即ち、軽量・軟質合成樹脂製で、頭部、胴体、肢体各部を有する人型外殻体を設け、頭部、胴体、肢体各部の各部間に弾性継ぎ手を介在させ、静置状態では、起立姿勢か、または構えた姿勢かの少なくとも何れか一方の姿勢になるようにするか、または、起立姿勢と構え姿勢との双方に可変となるよう、予め成形して等身大人型本体を形成し、該人型本体左右脚下端部夫々には、球面状接地面をなし、該人型本体を自立可能なバランスに維持可能な重量の錘部を設けた上、当該人型本体には、着脱自在となる柔道など格闘衣を着用させてなるものとした構成を要旨とする格闘技用練習具である。
【0009】
この基本的な構成からなる格闘技用練習具は、その表現を変えて示すならば、軽量・軟質合成樹脂製で、頭部、胴体、肢体各部を準えた人型外殻体内部には、骨に準じた弾性強度を有する軽量・弾性素材製で、各肢体用骨格が共に弾性継ぎ手を介して胴体用骨格所定部位に連結してなる人型骨格を、一体的に内蔵するようにした上、静置状態では、起立姿勢か、または構えた姿勢かの少なくとも何れか一方の姿勢になるようにするか、または、起立姿勢と構え姿勢との双方に可変となるよう、予め成形して等身大人型本体を形成し、該人型本体左右脚下端部夫々には、球面状接地面をなし、該人型本体を自立可能なバランスに維持可能な重量の錘部を設けた上、当該人型本体には、着脱自在となる柔道など格闘衣を着用させてなるものとした構成からなる格闘技用練習具となる。
【発明の効果】
【0010】
以上のとおり、この発明の格闘技用練習具によれば、従前までのものとは全く違い、上記したとおりの固有の特徴ある構成から、少子化による練習相手の不足や、体重差の大きな相手との危険な稽古を解消することができると共に、柔道の練習中に、受身の練習不足や、投げ技の引き手不足、絞め技や関節技の力加減の誤りなどによって引き起こされてしまう様々な事故を未然に防ぎ、高い安全性を確保することができると共に、軽量・軟質素材製で等身大の人型本体は、市販の柔道など格闘衣を着用させて利用することが可能であるから、従前までの大型フレームを設置するトレーニングマシーンのようなものとは一線を画し、格段に自然で、実際に人を相手とした場合と同様の投げ技、足技などの立ち技や、寝技を駆使した練習を実現し、より実践的な練習を格段に安全に行えるものとなり、特に、投げ技を掛けた場合に、人型本体左右脚下端部夫々の錘部が、人型本体の自動的な起立、復帰を可能とするから、従前までであれば稽古相手が居なければ全く不可能であり、しかも、初心者には危険とされる、投げ技や足技を連続するような捨て稽古や、かかり稽古、乱取りのような練習法も格段に安全に実現化することができる上、初心者が、絞め技や関節技の危険性や力加減を習得するのにも非常に有効で、投げ技や絞め技、関節技などの連繋的且つ総合的な練習を可能とすることができるという秀れた特徴が得られるものである。

**データ抜粋**.
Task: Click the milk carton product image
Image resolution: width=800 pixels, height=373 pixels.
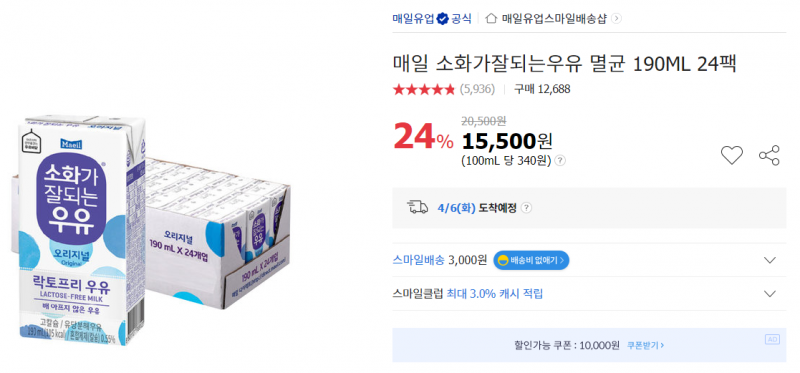Action: click(x=150, y=230)
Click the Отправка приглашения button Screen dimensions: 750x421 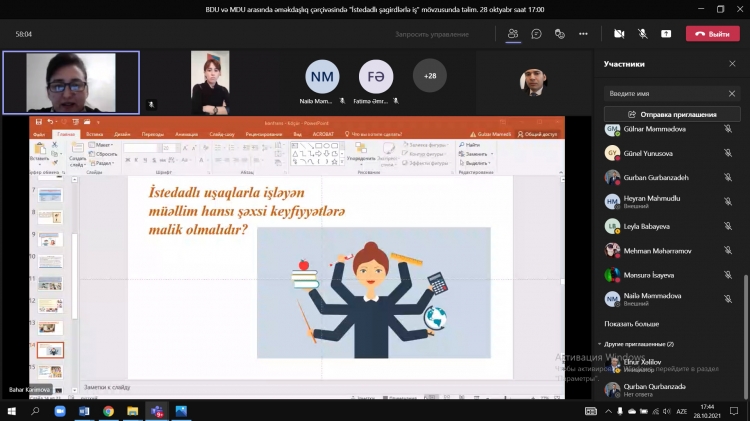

**小問**. 格闘技用練習具の本文から、「即ち、軽量・軟質合成樹脂製で」から「らなる格闘技用練習具となる。」までの部分を一字も変えずに書き写してください。

**解答**.
即ち、軽量・軟質合成樹脂製で、頭部、胴体、肢体各部を有する人型外殻体を設け、頭部、胴体、肢体各部の各部間に弾性継ぎ手を介在させ、静置状態では、起立姿勢か、または構えた姿勢かの少なくとも何れか一方の姿勢になるようにするか、または、起立姿勢と構え姿勢との双方に可変となるよう、予め成形して等身大人型本体を形成し、該人型本体左右脚下端部夫々には、球面状接地面をなし、該人型本体を自立可能なバランスに維持可能な重量の錘部を設けた上、当該人型本体には、着脱自在となる柔道など格闘衣を着用させてなるものとした構成を要旨とする格闘技用練習具である。
【0009】
この基本的な構成からなる格闘技用練習具は、その表現を変えて示すならば、軽量・軟質合成樹脂製で、頭部、胴体、肢体各部を準えた人型外殻体内部には、骨に準じた弾性強度を有する軽量・弾性素材製で、各肢体用骨格が共に弾性継ぎ手を介して胴体用骨格所定部位に連結してなる人型骨格を、一体的に内蔵するようにした上、静置状態では、起立姿勢か、または構えた姿勢かの少なくとも何れか一方の姿勢になるようにするか、または、起立姿勢と構え姿勢との双方に可変となるよう、予め成形して等身大人型本体を形成し、該人型本体左右脚下端部夫々には、球面状接地面をなし、該人型本体を自立可能なバランスに維持可能な重量の錘部を設けた上、当該人型本体には、着脱自在となる柔道など格闘衣を着用させてなるものとした構成からなる格闘技用練習具となる。